Documento fuente
◆ ◆ ◆ ◆
En los últimos meses se estrenaron dos películas importantes de una nueva generación de cineastas ecuatorianos. Dos películas que privilegian los conceptos y las sensaciones, respectivamente, por sobre la trama.
“Al oriente” de José María Avilés, estrenada en el Festival de Venecia, es una película de estructura poco convencional que sigue al joven Atahualpa -uno de los contados protagonistas proletarios del cine ecuatoriano- en sus desangelados periplos por dos momentos distintos: si en la primera mitad de la película trabaja en la construcción de una carretera hacia el oriente en plena pandemia, en la segunda, es un porteador de una expedición de ambiciosos terratenientes en busca de un tesoro perdido en 1922 (año de resonancias políticas para el país).
La escena en la que se produce esta elipsis de cien años hacia atrás es una de las más misteriosas de nuestro cine. La película, elegantemente filmada con actores naturales, más que ofrecer una progresión dramática, explora el lugar de la clase subordinada en la estática historia nacional.
Mas narrativa en su propuesta, “La piel Pulpo” de Ana Cristian Barragán, estrenada en el Festival de San Sebastián, indaga en el tema universal de la familia confinada, también desarrollado en películas como la mexicana “El castillo de la pureza” (1973) de Arturo Ripstein o la griega “Canino” (2009) de Yorgos Lanthimos.
A diferencia de estas películas, no es el pater familias sino una madre llena de pathos quien clausura el contacto con el mundo exterior y vive recluida con sus tres adolescentes (dos mujeres y un hombre, mellizo de una de ellas) no en una casa de la ciudad, sino en una pequeña isla desierta de la costa.
A similitud de estas películas, el despertar sexual de los jóvenes es el disparador de una película en la que los sentidos -especialmente el tacto y las texturas del mundo marítimo- cobran cada vez mayor relevancia y el incesto y la locura están a la vuelta de la esquina.
Así, cuando la soledad de la isla se vuelve insostenible (la escena de los chicos masturbándose con los muebles es muy elocuente al respecto) los mellizos escapan a la ciudad costera cuyos edificios vislumbran desde la isla con la ayuda de un pescador artesanal.
El descubrimiento de la ciudad -y todas las dobleces que ésta genera- es el tema central del filme. Quizá por eso la directora funde partes de las ciudades de Guayaquil y Quito en una sola, nueva ciudad mutante. Aunque esta operación no tiene peso dramático en la película y probablemente pase desapercibida para un ojo extranjero, no deja de ser una imagen tremendamente sugerente para el cine ecuatoriano.
◆ ◆ ◆ ◆
(Registros tomados de un conjunto de datos)
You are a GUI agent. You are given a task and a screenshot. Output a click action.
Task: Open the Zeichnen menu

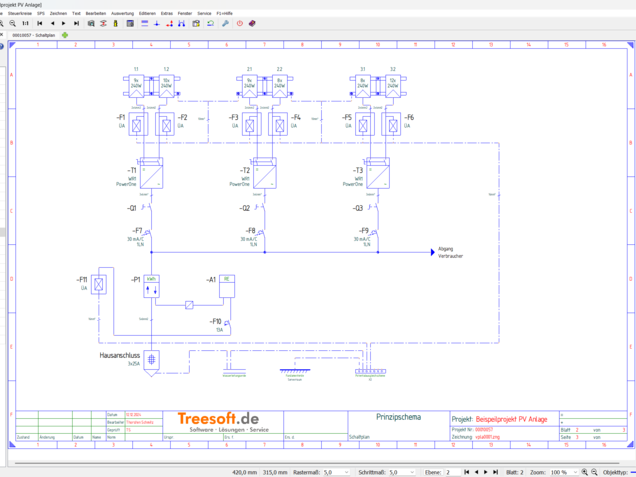coord(58,13)
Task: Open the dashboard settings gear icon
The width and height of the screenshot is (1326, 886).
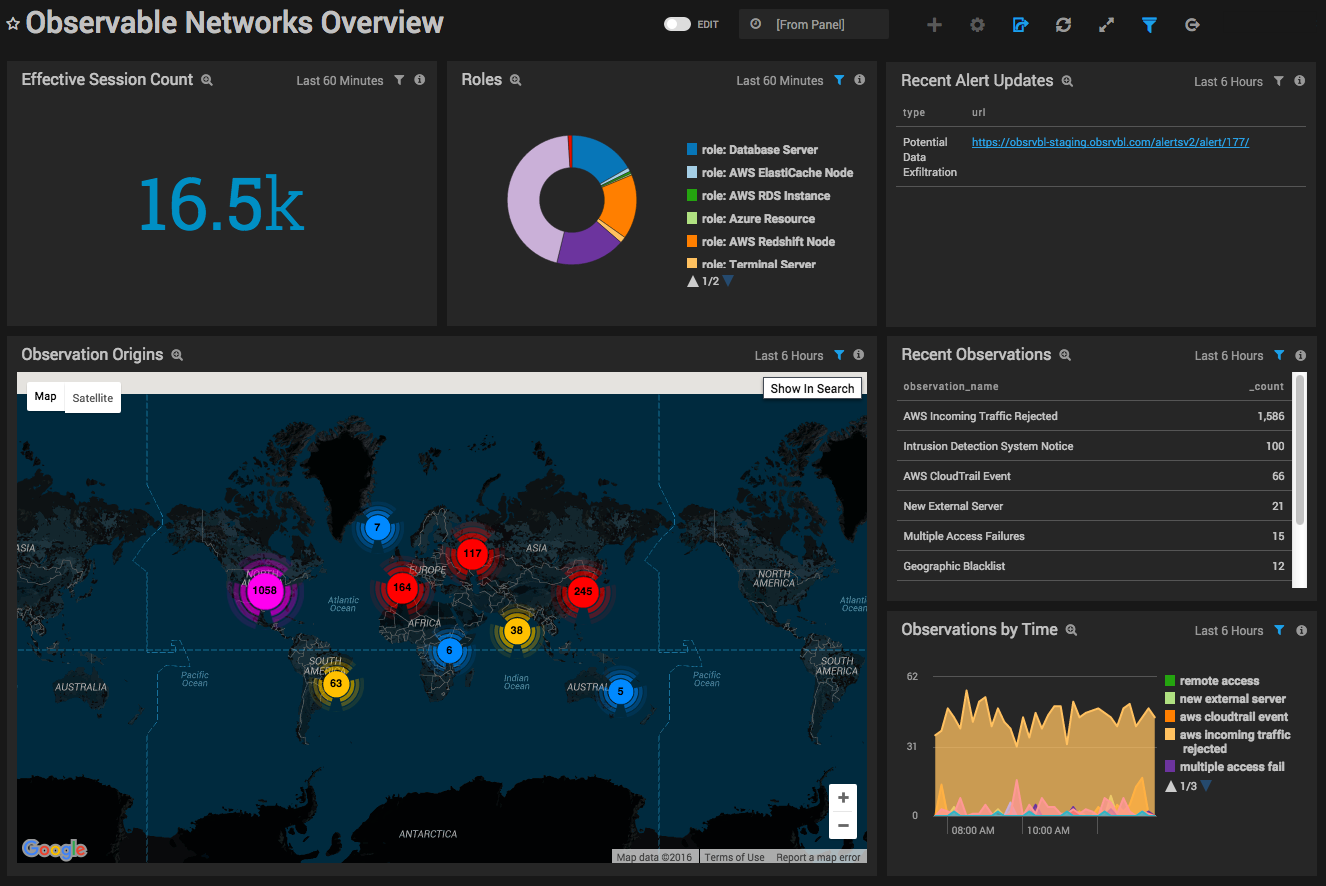Action: [x=977, y=24]
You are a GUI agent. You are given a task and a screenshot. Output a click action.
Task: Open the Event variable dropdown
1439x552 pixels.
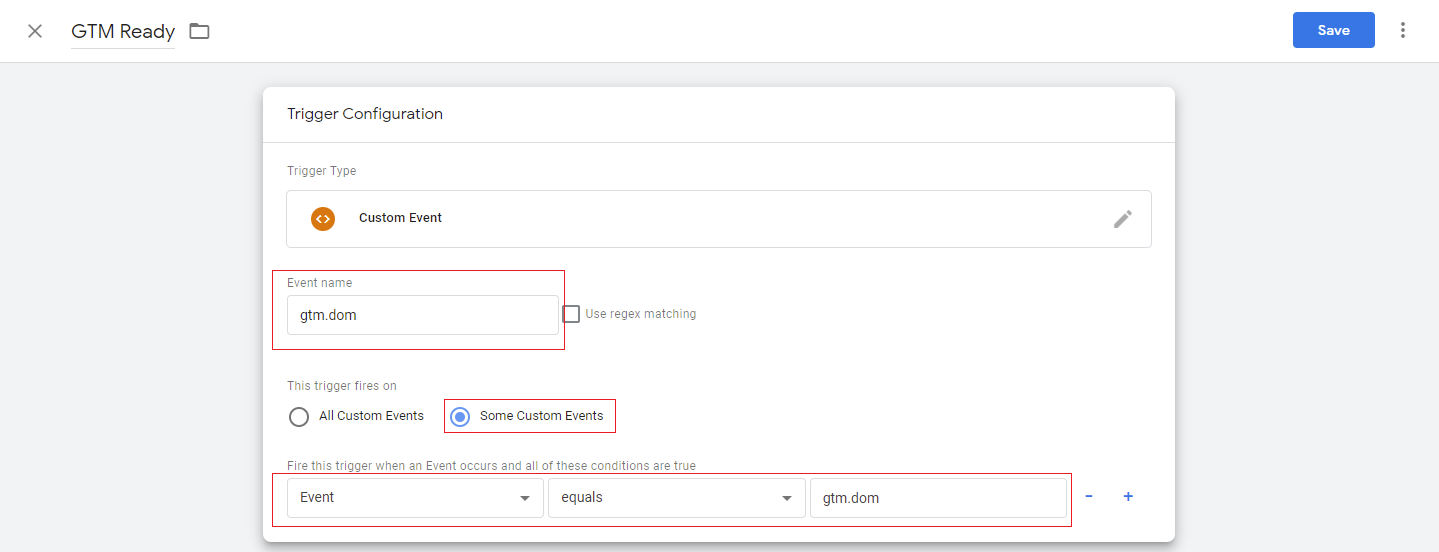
◆ ◆ ◆ ◆
Trabajo por hacer
Copia sin cambios el pasaje de la reseña sobre las dos películas ecuatorianas, todo lo que va desde "Mas narrativa en" hasta "de Yorgos Lanthimos.".

Resultado del ejercicio
Mas narrativa en su propuesta, “La piel Pulpo” de Ana Cristian Barragán, estrenada en el Festival de San Sebastián, indaga en el tema universal de la familia confinada, también desarrollado en películas como la mexicana “El castillo de la pureza” (1973) de Arturo Ripstein o la griega “Canino” (2009) de Yorgos Lanthimos.